[Collected data entries]
***
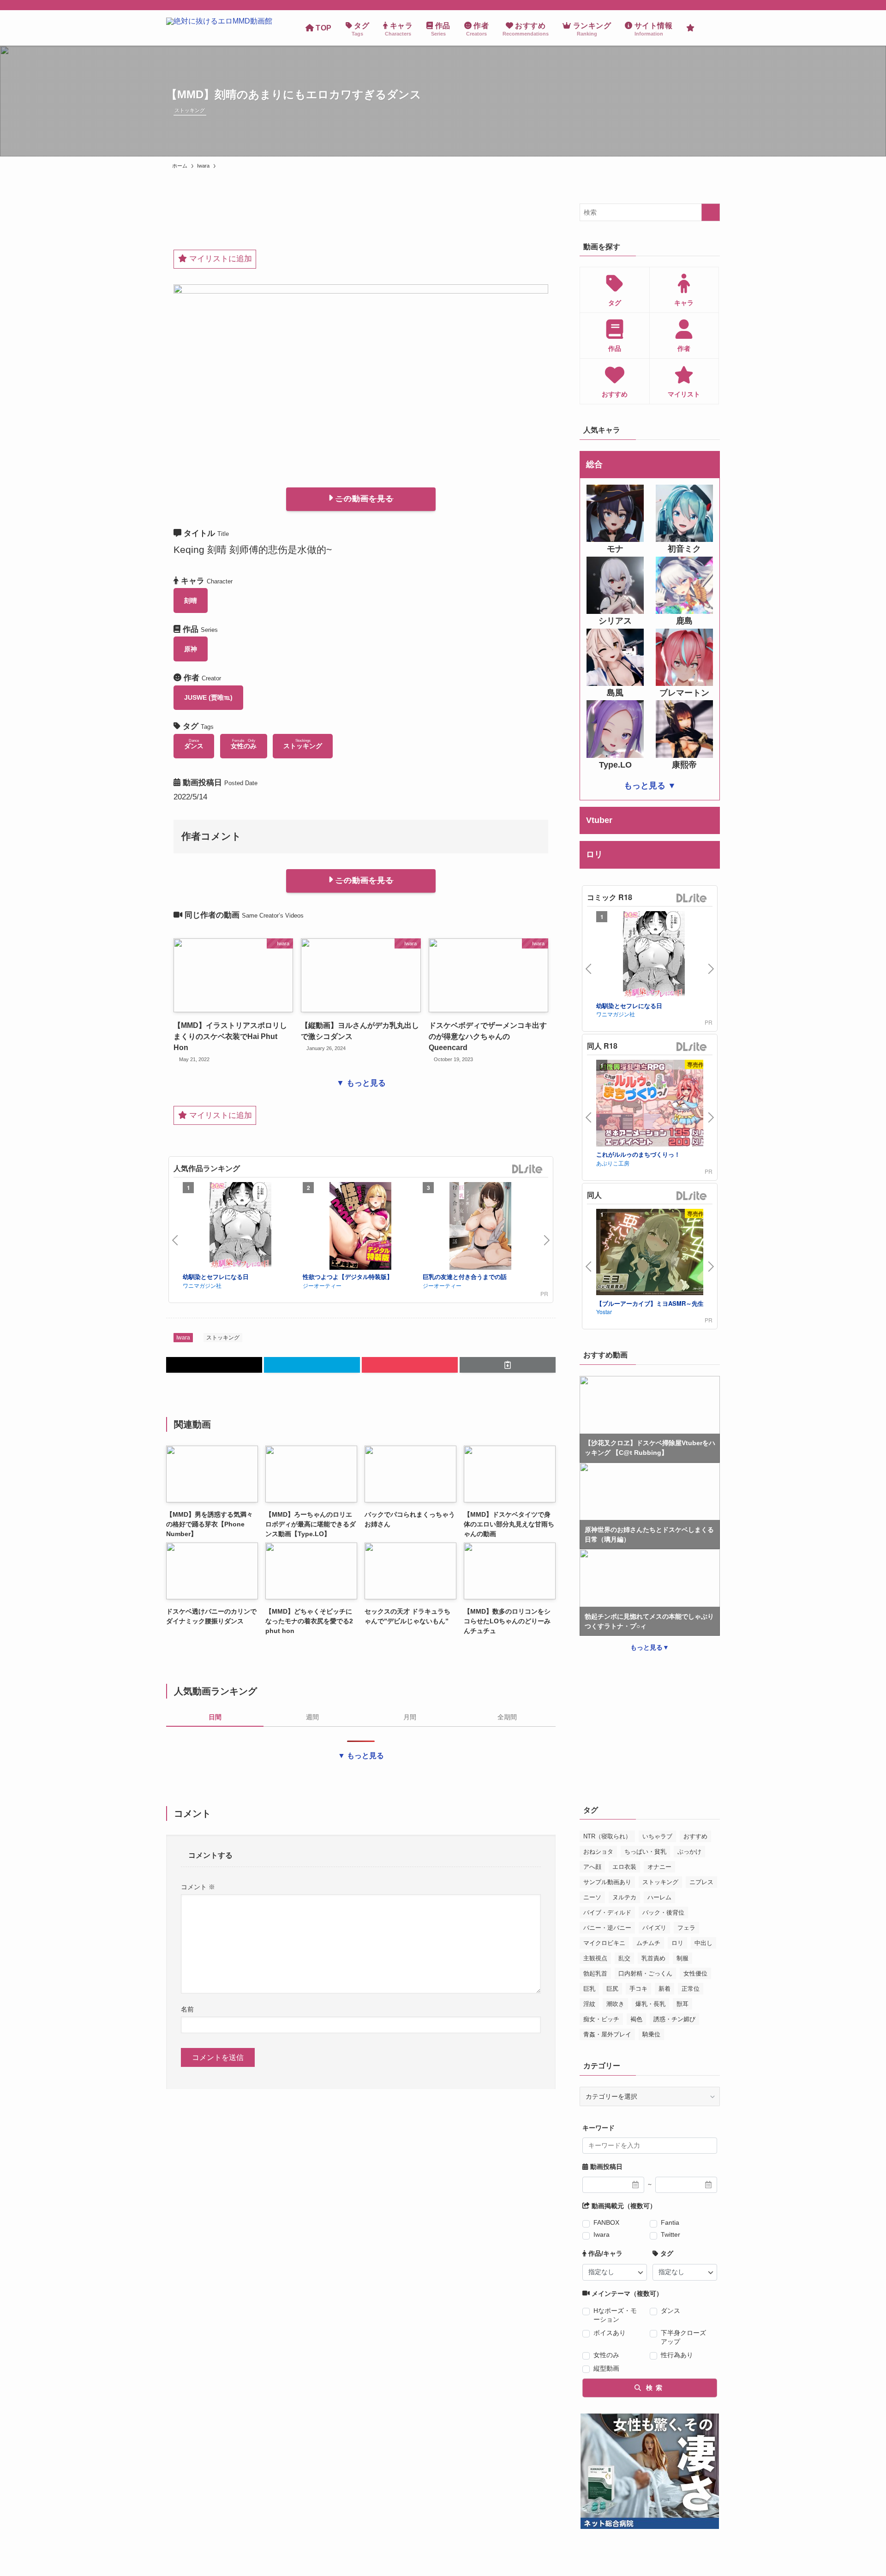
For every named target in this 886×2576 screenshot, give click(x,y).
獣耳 (682, 2003)
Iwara (183, 1337)
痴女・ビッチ (601, 2019)
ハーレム (659, 1897)
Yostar (604, 1311)
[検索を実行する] (710, 212)
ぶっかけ (689, 1851)
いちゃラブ (657, 1836)
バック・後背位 (663, 1912)
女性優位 (695, 1973)
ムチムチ (648, 1943)
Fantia (670, 2222)
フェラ (686, 1927)
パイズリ (654, 1927)
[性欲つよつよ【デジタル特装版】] (360, 1227)
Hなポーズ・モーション (615, 2315)
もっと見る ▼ (650, 785)
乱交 (624, 1958)
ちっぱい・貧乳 (645, 1851)
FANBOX (606, 2222)
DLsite (527, 1169)
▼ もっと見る (361, 1083)
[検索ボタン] (710, 28)
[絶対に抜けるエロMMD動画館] (219, 28)
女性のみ (606, 2355)
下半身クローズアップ (683, 2337)
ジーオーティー (322, 1285)
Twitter (670, 2234)
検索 (653, 2387)
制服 (682, 1958)
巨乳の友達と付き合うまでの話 (465, 1276)
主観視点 (595, 1958)
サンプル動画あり (607, 1882)
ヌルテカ (624, 1897)
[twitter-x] (702, 5)
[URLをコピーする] (508, 1365)
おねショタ (598, 1851)
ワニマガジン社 (202, 1285)
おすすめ (695, 1836)
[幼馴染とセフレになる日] (240, 1227)
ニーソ (592, 1897)
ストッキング (189, 110)
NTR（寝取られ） (607, 1836)
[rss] (714, 5)
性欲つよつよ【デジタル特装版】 (348, 1276)
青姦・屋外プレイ (607, 2034)
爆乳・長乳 (650, 2003)
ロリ (677, 1943)
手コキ (638, 1988)
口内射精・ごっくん (645, 1973)
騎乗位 (651, 2034)
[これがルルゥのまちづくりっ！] (654, 1104)
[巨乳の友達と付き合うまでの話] (480, 1227)
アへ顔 (592, 1866)
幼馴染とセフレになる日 (216, 1276)
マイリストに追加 (219, 258)
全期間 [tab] (507, 1717)
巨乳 (589, 1988)
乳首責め (653, 1958)
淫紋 (589, 2003)
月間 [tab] (409, 1717)
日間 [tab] (215, 1717)
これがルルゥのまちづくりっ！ (638, 1154)
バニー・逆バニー (607, 1927)
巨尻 (612, 1988)
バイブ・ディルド (607, 1912)
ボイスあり (609, 2332)
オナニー (659, 1866)
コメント (198, 1887)
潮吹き (615, 2003)
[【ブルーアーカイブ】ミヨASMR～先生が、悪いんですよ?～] (654, 1253)
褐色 (636, 2019)
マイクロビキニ (604, 1943)
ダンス (670, 2310)
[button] (214, 1365)
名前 (187, 2009)
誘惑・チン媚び (674, 2019)
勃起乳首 (595, 1973)
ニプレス (701, 1882)
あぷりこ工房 (612, 1163)
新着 (664, 1988)
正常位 (691, 1988)
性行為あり (677, 2355)
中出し (703, 1943)
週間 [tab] (312, 1717)
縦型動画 (606, 2368)
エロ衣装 (624, 1866)
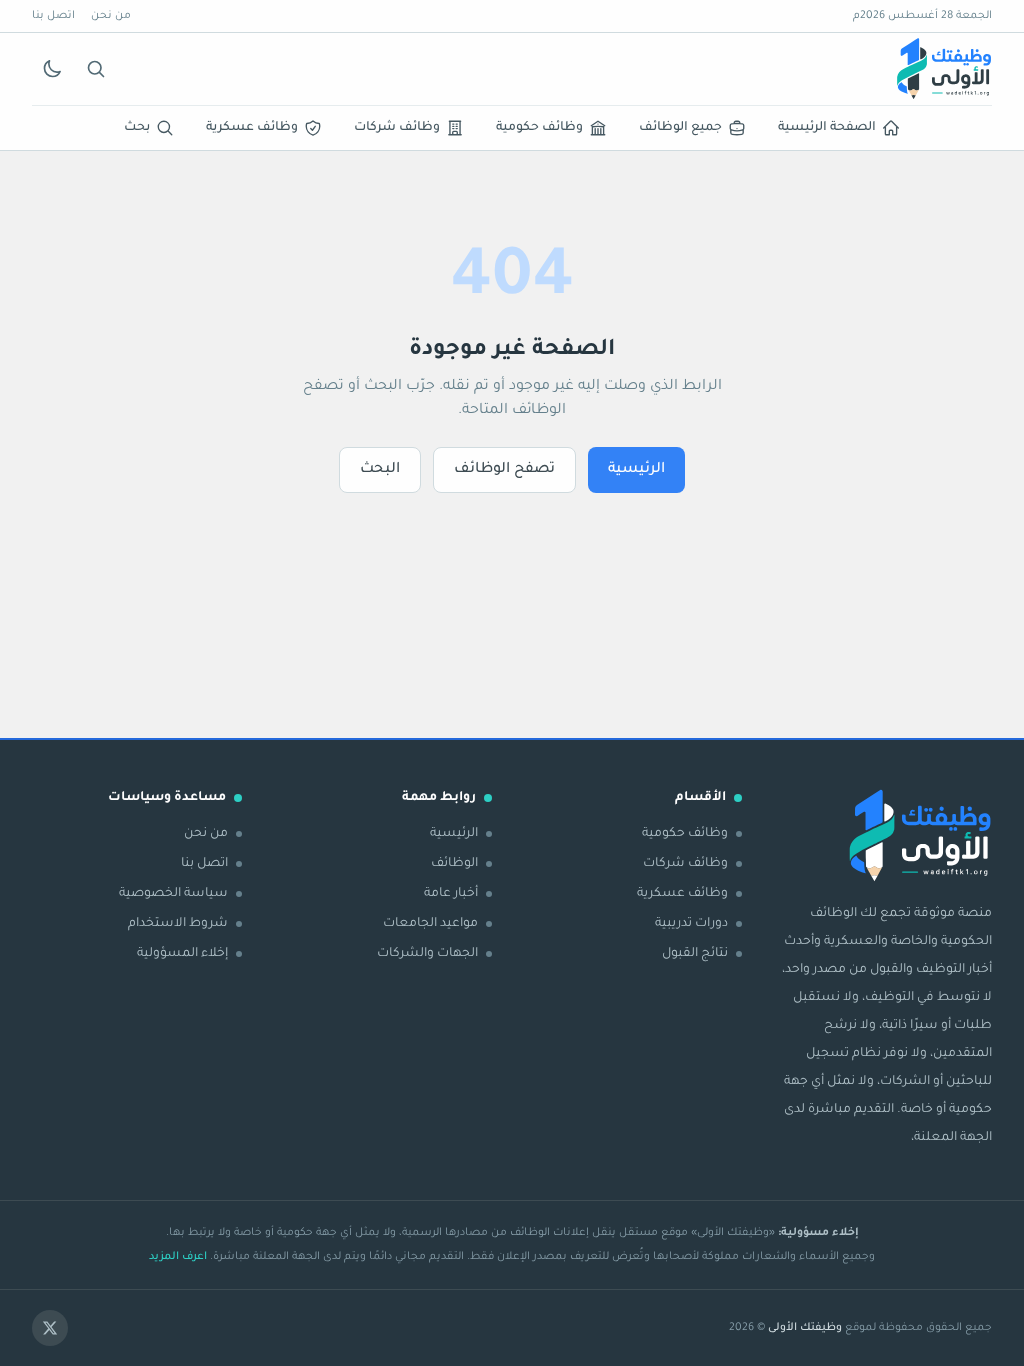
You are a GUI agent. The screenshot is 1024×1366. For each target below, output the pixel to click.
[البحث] (96, 69)
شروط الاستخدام (178, 924)
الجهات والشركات (427, 954)
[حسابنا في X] (50, 1328)
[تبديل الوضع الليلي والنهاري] (52, 69)
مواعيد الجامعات (430, 924)
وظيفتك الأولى (805, 1328)
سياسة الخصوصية (173, 894)
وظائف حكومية (539, 128)
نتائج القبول (695, 954)
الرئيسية (636, 470)
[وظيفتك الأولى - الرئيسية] (944, 69)
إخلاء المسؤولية (182, 954)
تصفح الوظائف (504, 470)
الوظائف (454, 864)
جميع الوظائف (680, 128)
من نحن (111, 16)
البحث (380, 470)
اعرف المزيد (178, 1257)
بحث (137, 128)
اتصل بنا (53, 16)
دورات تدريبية (691, 924)
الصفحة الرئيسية (827, 128)
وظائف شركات (397, 128)
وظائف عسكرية (252, 128)
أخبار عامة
***
INSTRUCTIONS FOR THE TASK ::
Return, from the data above, each line in which the string "screenshot" appears.

FINAL ANSWER ::
For every named target in this 886×2576 screenshot, give click(x,y).
You are a GUI agent. The screenshot is 1024×1366. For each target below, output the pixel to click.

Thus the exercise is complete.